El ábside principal presenta tres vanos. El central es de
tiempos modernos y los laterales son simples aspilleras. El testero
meridional es plano, y lleva una tosca ventana con arco sobre columnas.
El absidiolo del Evangelio tiene una ventana con dos arquivoltas,
de moldura sobre columnas la interior, y de triple baquetón
en zigzag resaltado la superior, homologando esta parte de la construcción
con otras como Sotosalbos, El Arenal y Rebollo.
Se ha especulado con la posibilidad de que parte de la iglesia, concretamente la nave meridional, puerta y galería, fuera de finales del XI o comienzos de siglo XII, y a su vez se levantara sobre una antigua basílica paleocristiana. Posteriormente, aunque todavía en época románica, se edificaría el resto de las naves.

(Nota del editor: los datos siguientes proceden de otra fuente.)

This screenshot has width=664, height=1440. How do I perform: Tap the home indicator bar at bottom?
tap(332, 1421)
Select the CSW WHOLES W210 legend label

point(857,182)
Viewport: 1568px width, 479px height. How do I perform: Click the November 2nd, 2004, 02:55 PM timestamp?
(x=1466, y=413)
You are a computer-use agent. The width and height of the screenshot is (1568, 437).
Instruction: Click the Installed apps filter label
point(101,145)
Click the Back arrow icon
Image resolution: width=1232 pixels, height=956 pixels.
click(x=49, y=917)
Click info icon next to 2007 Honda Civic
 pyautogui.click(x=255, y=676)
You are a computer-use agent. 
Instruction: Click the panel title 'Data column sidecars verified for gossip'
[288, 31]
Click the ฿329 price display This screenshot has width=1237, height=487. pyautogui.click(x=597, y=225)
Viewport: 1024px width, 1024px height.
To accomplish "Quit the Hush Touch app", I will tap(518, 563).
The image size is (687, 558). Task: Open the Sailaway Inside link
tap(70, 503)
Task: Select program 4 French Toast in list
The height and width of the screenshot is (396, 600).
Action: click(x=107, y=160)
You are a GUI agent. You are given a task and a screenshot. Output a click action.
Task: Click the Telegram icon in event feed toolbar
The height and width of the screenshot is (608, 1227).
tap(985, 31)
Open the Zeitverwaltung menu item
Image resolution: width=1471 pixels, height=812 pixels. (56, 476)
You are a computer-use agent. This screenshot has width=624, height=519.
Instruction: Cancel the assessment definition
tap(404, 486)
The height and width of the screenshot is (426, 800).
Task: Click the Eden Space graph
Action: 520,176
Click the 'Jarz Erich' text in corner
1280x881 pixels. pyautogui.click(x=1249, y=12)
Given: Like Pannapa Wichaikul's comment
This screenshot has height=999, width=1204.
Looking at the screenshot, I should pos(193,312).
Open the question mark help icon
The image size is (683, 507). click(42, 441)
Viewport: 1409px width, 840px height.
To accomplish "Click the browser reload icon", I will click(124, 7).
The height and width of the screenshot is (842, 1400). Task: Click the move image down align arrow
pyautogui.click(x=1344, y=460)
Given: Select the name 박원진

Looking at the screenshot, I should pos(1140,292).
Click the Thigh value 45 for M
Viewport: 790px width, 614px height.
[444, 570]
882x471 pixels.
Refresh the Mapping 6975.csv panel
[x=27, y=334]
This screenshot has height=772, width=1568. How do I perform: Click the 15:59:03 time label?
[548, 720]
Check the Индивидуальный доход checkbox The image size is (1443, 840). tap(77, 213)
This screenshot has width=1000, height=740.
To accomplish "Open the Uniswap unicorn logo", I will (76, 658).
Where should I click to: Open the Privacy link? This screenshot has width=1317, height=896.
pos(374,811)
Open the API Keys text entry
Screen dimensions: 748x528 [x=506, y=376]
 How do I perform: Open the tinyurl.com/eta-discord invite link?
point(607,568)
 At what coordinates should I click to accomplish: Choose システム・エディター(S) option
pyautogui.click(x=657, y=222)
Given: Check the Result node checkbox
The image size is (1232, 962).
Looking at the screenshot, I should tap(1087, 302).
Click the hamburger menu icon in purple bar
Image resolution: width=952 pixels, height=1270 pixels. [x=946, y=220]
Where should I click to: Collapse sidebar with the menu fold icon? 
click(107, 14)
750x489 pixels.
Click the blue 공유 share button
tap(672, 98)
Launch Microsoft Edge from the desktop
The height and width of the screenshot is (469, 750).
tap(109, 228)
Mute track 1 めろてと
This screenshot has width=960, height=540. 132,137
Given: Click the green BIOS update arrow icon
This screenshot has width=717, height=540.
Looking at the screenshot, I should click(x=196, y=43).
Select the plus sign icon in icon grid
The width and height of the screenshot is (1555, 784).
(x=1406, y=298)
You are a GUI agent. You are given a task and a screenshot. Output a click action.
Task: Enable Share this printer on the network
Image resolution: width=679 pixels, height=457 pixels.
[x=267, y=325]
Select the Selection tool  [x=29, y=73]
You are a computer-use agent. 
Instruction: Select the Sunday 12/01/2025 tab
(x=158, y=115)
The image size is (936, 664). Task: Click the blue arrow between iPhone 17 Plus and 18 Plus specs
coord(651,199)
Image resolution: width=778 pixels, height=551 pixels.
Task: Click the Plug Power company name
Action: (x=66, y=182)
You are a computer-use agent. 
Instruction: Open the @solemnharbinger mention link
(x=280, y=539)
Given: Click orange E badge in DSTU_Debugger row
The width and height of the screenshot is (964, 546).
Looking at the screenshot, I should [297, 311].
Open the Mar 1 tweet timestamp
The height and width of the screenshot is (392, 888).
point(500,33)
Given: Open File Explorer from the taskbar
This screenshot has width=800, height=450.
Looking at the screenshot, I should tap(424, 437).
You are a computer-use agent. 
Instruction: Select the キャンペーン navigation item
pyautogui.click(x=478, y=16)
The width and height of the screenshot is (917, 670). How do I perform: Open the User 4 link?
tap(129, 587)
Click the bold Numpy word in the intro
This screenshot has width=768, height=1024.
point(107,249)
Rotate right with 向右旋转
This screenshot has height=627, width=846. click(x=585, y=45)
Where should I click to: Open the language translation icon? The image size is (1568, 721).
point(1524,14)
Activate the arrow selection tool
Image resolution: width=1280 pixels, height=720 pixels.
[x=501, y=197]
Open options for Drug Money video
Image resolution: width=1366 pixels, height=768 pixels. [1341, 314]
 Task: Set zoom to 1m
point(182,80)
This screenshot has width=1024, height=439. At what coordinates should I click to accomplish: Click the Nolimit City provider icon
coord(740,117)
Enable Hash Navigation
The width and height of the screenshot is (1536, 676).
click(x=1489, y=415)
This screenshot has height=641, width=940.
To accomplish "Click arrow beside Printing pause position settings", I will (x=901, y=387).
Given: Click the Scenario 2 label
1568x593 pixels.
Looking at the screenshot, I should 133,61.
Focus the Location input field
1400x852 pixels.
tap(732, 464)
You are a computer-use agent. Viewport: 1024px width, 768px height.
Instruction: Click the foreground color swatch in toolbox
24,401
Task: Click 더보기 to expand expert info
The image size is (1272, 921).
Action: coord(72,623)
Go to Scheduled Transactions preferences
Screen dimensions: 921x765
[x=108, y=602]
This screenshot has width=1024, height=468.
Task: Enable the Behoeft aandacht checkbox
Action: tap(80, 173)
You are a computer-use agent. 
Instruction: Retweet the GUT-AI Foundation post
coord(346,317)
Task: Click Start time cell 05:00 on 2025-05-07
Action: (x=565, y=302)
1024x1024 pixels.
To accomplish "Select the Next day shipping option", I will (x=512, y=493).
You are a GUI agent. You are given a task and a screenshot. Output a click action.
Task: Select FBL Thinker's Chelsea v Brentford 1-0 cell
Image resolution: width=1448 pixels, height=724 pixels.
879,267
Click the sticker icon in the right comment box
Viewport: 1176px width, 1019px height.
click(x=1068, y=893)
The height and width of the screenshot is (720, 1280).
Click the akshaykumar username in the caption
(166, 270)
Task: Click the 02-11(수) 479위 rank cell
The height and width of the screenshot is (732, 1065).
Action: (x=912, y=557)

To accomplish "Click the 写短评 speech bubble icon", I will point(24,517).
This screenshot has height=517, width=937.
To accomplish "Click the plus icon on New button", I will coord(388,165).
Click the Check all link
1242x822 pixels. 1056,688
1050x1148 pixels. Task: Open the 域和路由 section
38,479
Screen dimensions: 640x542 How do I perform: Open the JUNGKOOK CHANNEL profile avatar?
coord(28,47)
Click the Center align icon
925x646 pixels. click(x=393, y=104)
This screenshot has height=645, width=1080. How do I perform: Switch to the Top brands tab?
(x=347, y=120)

Esta tesis cobra veracidad al estar la puerta justo enfrente de uno de los pilares que separa las naves. Salvo por causas de impericia del taller que la levantó, esta ubicación anómala denota que se abría a una iglesia de una sola nave.
A pesar de ello, la escultura del pórtico que recoge con cierta tosquedad algunos motivos silenses no parece obra tan antigua, mientras que el resto de la estructura interior del templo, de características semejantes a otras iglesias del alfoz de Pedraza podría llevar su construcción hasta el siglo XIII.